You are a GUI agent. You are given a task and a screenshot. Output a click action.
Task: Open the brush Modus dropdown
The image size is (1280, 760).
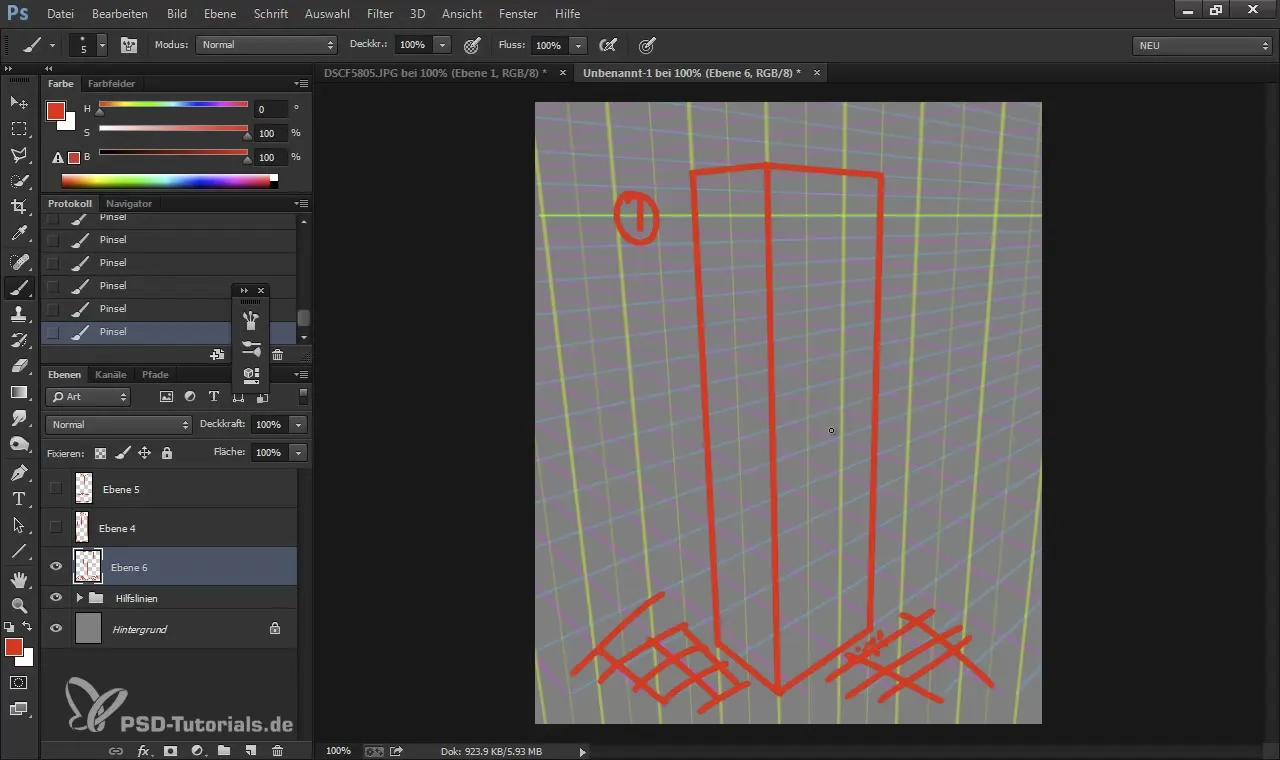(266, 45)
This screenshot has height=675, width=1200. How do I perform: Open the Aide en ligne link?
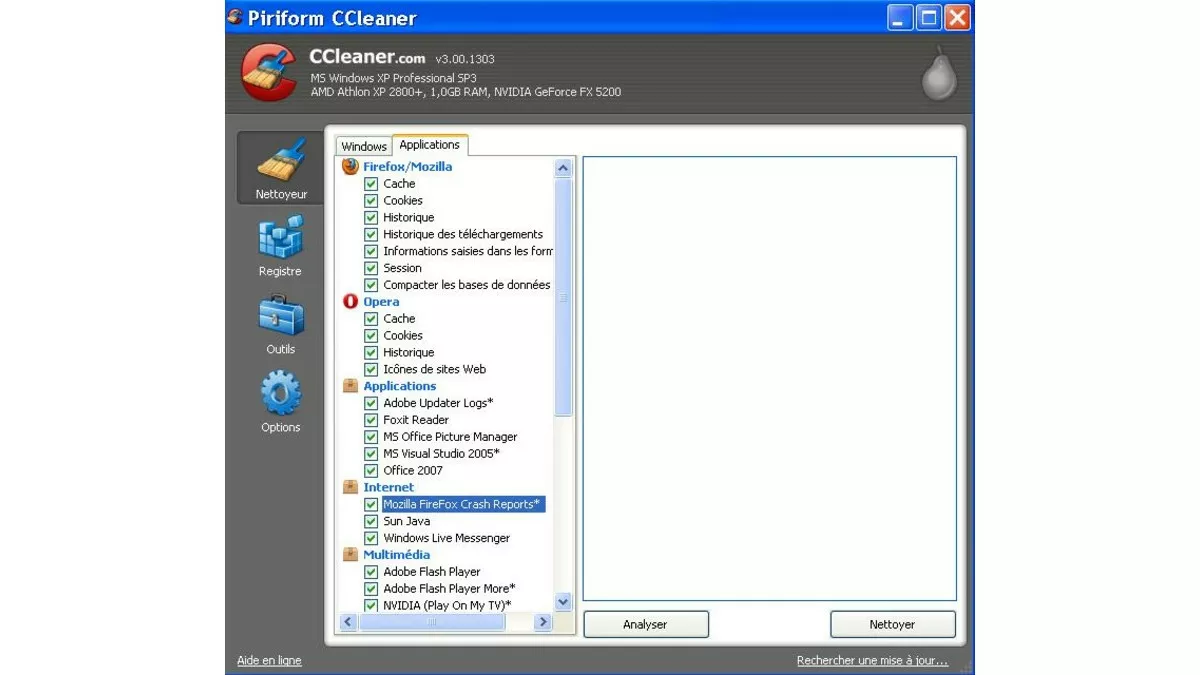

================

## Assignment
Each line from the one containing "Task: Open the brush Modus dropdown" through the last line of the listing is to be given again exactly, with no pictures and no other lines.

## Answer
Task: Open the brush Modus dropdown
The image size is (1280, 760).
(266, 45)
This screenshot has height=675, width=1200. How do I perform: Open the Aide en ligne link?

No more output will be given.